Innpro ROW Rybnik triumfował w pierwszym meczu finałowym Metalkas 2. Ekstraligi i do Bydgoszczy jechał bronić zaliczki. Goście niedzielnego spotkania zdawali sobie sprawę z tego, że będzie o to bardzo ciężko, niemniej wierzyli, że są w stanie utrzeć nosa faworytowi rozgrywek.
I tak też było. To ROW wygrał dwumecz i świętował mistrzostwo na zapleczu najlepszej ligi świata. - Od początku powtarzaliśmy po cichu, że zawalczymy o PGE Ekstraligę i chcemy do niej wjechać. I to też się stało!
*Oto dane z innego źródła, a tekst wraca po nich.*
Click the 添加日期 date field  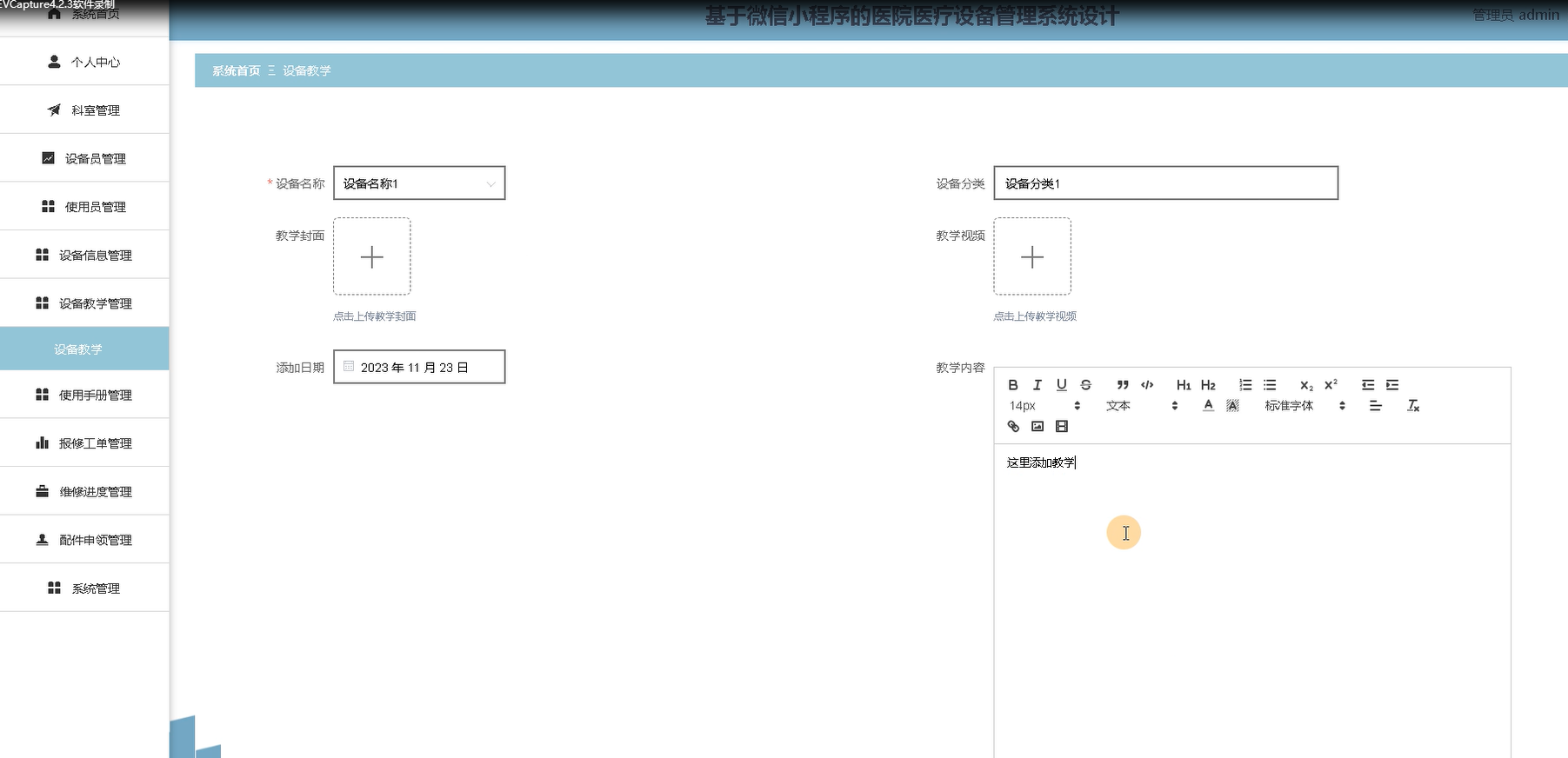(418, 368)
Spokojnie i bez rozgłosu - mówił niezwykle uradowany Krzysztof Mrozek na antenie Canal+ Sport.
Działacz nie omieszkał się wbić szpilki m.in. w Jerzego Kanclerza, prezesa Abramczyk Polonii Bydgoszcz, który niedawno mówił otwarcie o przyszłorocznym składzie i o tym, na co może być ich stać (więcej TUTAJ).
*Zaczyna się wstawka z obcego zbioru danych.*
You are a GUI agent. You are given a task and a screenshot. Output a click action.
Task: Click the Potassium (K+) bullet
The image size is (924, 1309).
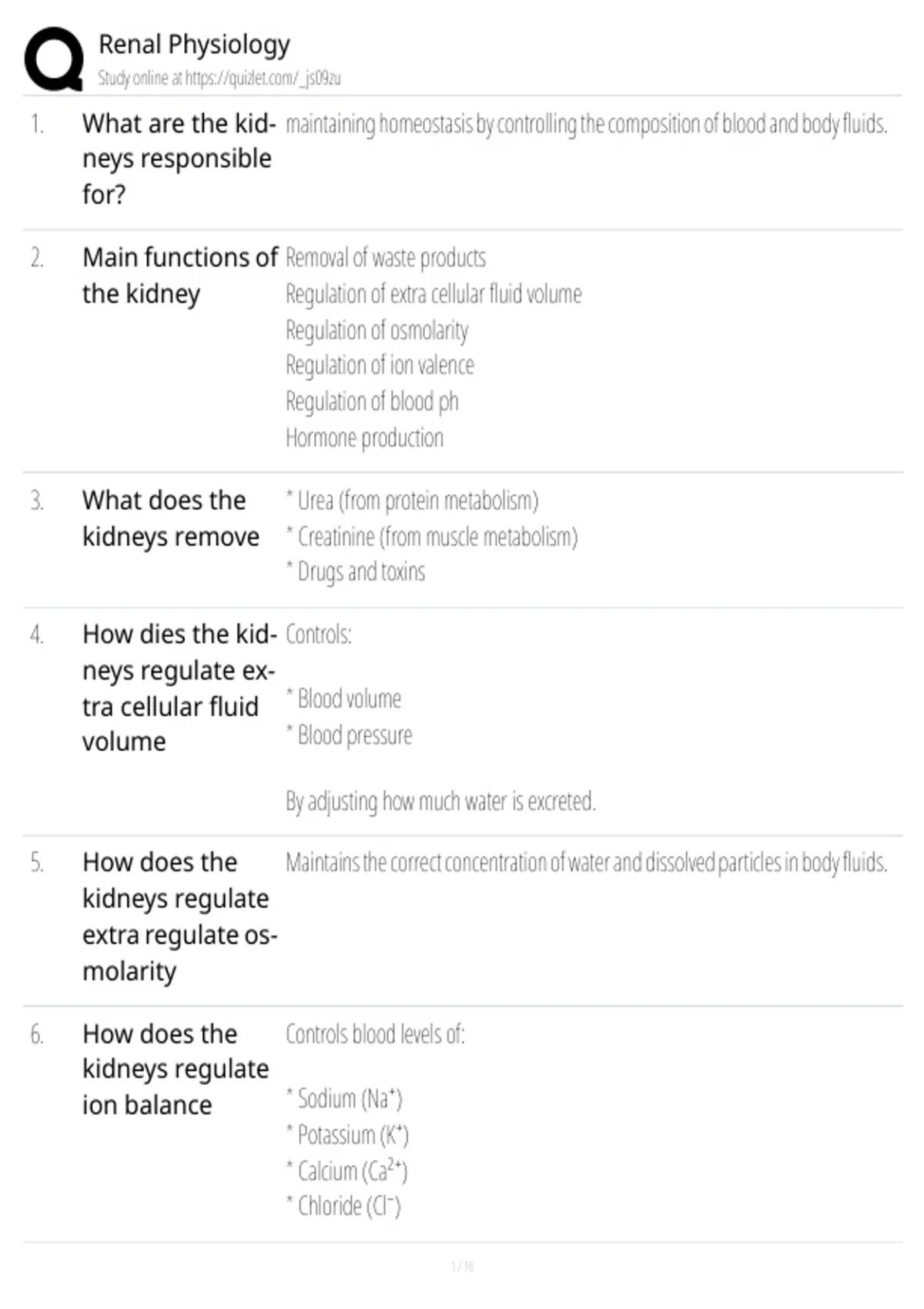click(347, 1135)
- Niektórzy nas skreślili, inni mieli nawet gotowe składy na PGE Ekstraligę i play-off. A my po cichutku zrobiliśmy swoje i teraz zabieramy się do roboty, aby nie być tam tylko rok i od razu "fiknąć" - dodał Mrozek.
Innpro ROW Rybnik wraca do elity po czterech latach przerwy.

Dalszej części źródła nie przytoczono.